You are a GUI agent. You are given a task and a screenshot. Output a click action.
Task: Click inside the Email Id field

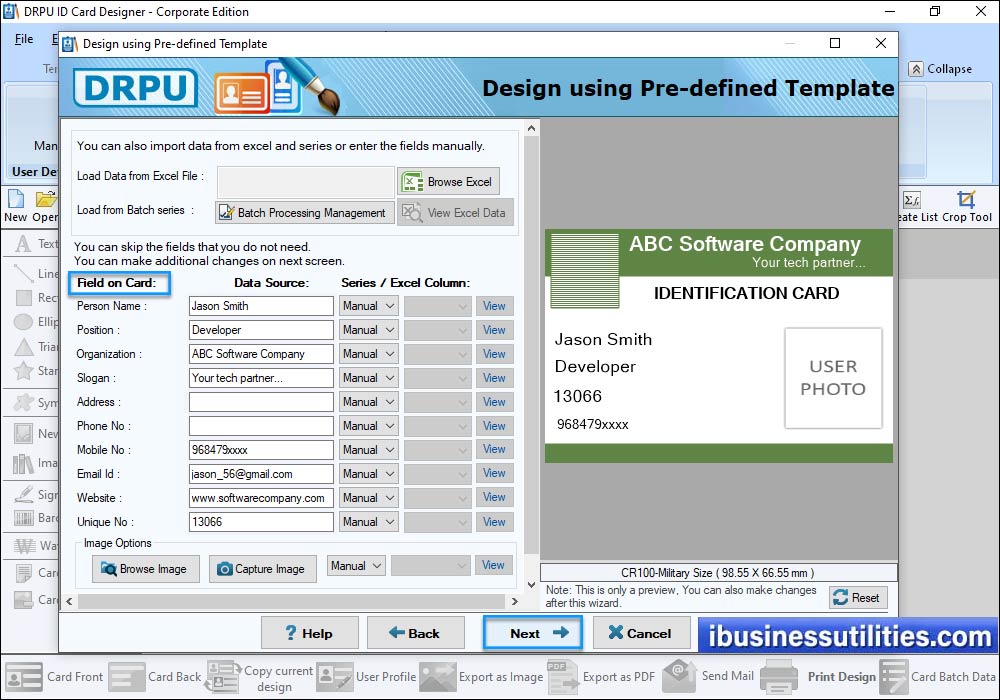[x=260, y=473]
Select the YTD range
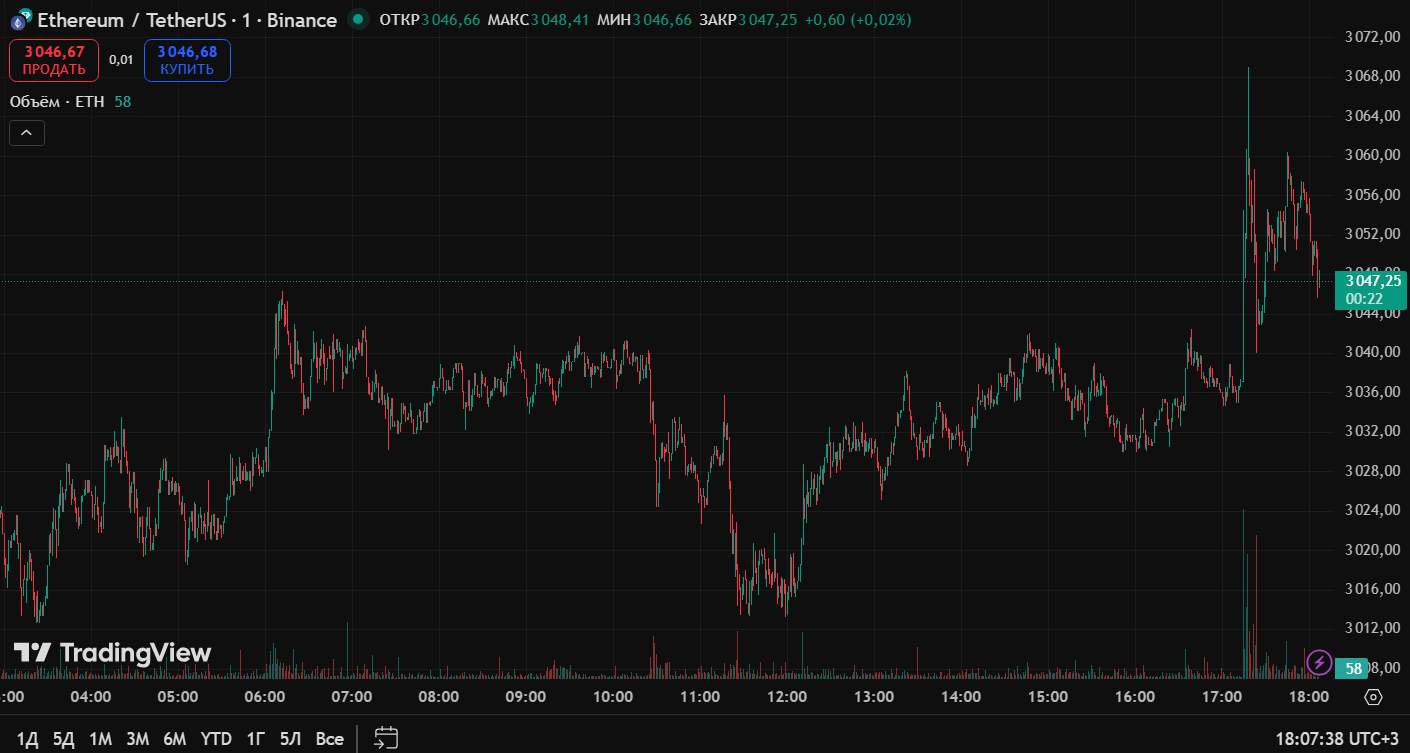The width and height of the screenshot is (1410, 753). [216, 739]
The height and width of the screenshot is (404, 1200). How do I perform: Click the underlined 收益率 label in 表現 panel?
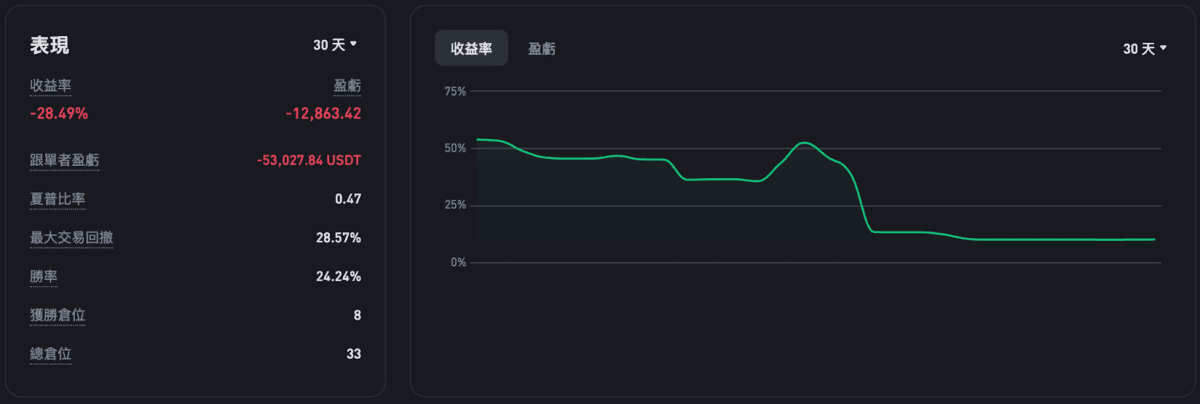(x=50, y=86)
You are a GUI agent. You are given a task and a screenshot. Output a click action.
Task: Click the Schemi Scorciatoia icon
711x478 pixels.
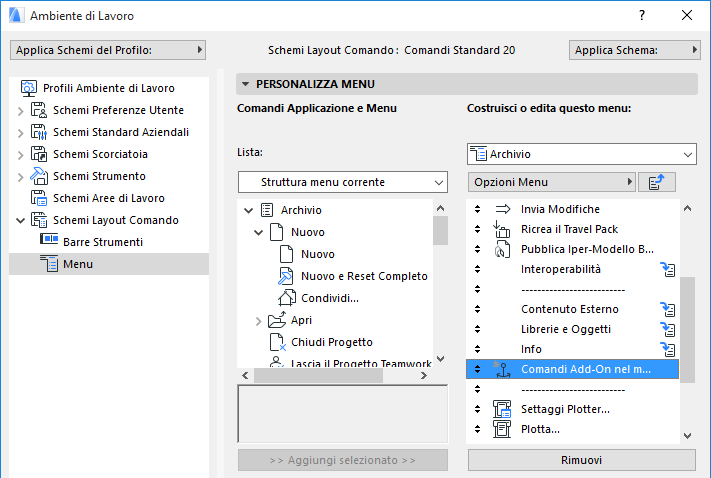pyautogui.click(x=39, y=154)
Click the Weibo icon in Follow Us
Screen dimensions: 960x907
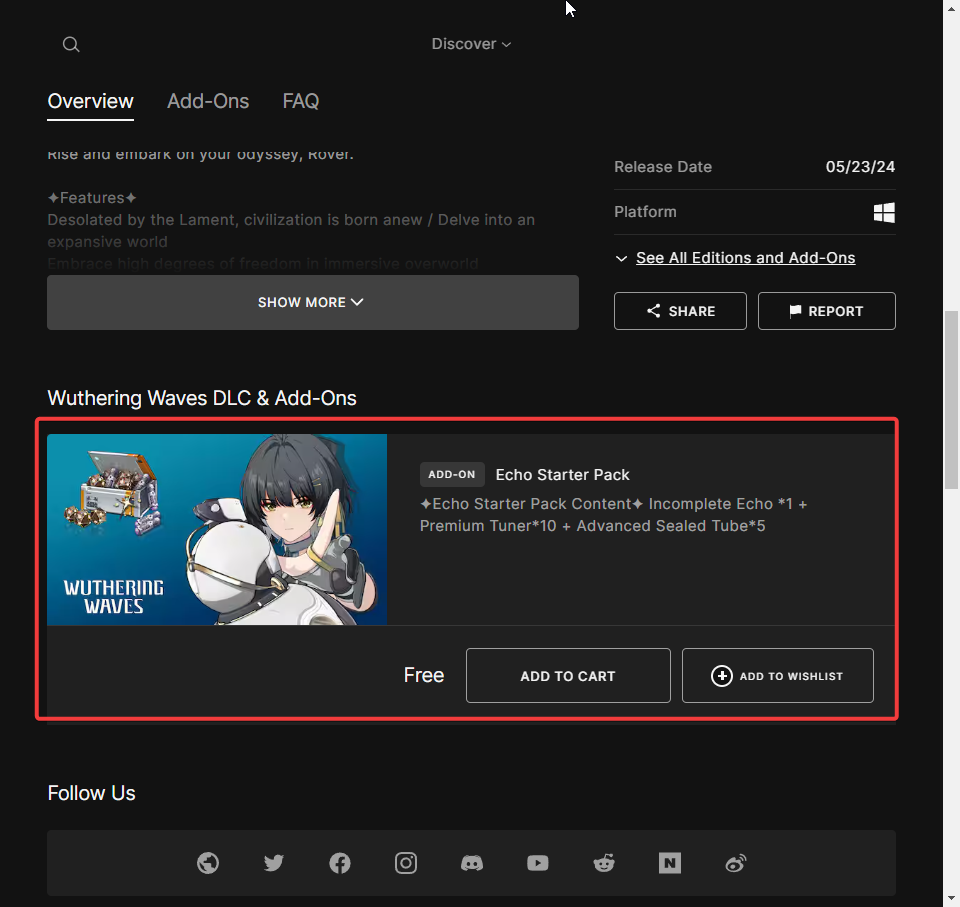[x=735, y=863]
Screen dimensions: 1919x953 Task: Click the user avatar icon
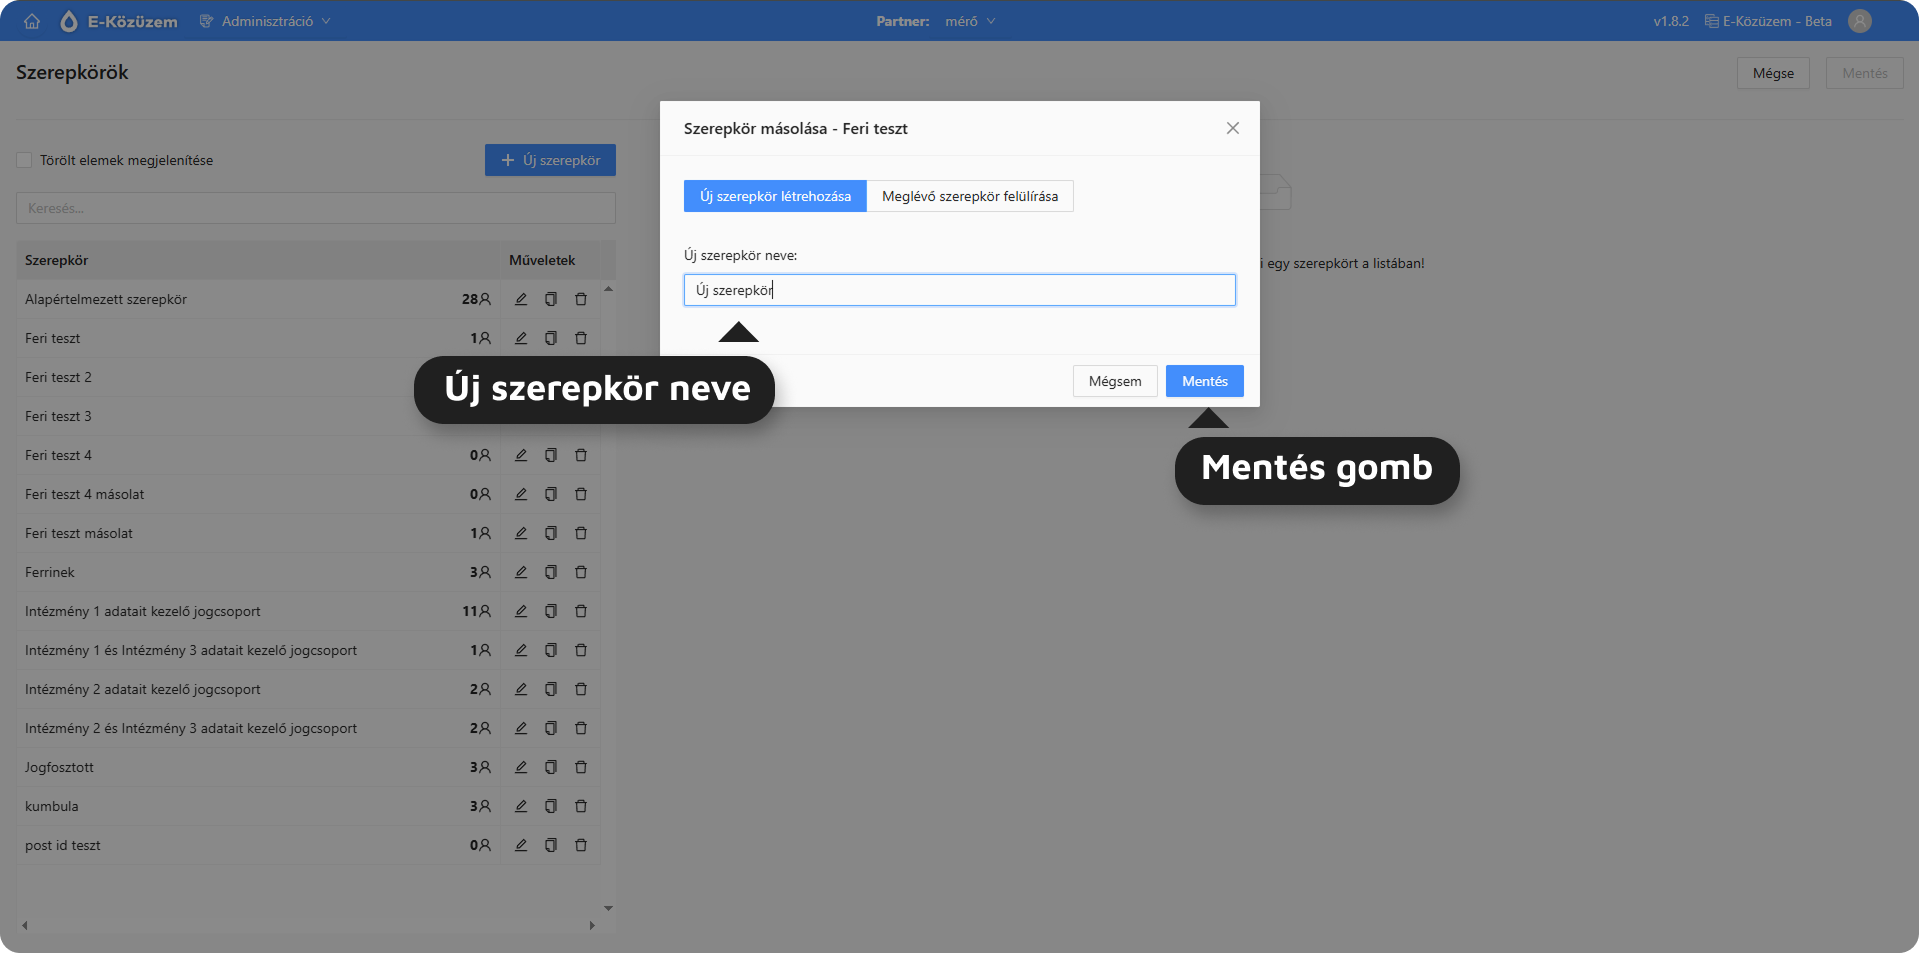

::::::

Work required —
Take every line from the records that holds "icon" and copy it down.

Result below —
Task: Click the Schemi Scorciatoia icon
Click the Weibo icon in Follow Us
Screen dimensions: 1919x953 Task: Click the user avatar icon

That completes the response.